Autism Spectrum Disorder

Autism Spectrum Disorder (ASD) is a set of neurological disorders characterized by impaired social communication and interaction, as well as restricted, repetitive patterns of behaviour, interests and activities. It is commonly diagnosed at around the ages of 3 to 4 years, developing tools that could aid in obtaining a diagnosis as early as 6 or 12 months of age would allow an early therapy that could potentially increase the adaptation to society of children with ASD.

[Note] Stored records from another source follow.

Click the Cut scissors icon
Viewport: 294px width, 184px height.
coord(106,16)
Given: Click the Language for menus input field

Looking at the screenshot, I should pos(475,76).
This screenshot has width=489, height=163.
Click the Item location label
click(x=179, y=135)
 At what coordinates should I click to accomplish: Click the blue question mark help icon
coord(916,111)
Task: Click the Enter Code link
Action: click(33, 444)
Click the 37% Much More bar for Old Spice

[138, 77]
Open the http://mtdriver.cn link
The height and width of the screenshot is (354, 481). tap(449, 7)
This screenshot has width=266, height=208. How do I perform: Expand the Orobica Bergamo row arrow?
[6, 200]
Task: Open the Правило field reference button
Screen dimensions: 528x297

At the NIST, we have utilized voxel-wise image processing methods to investigate the brain development of children at high-risk of ASD during the first 2 years of life. This work has led to observations of significant differences in the growth trajectories of several regions in the brain between children who are diagnosed with ASD at 2 years of age and normal controls.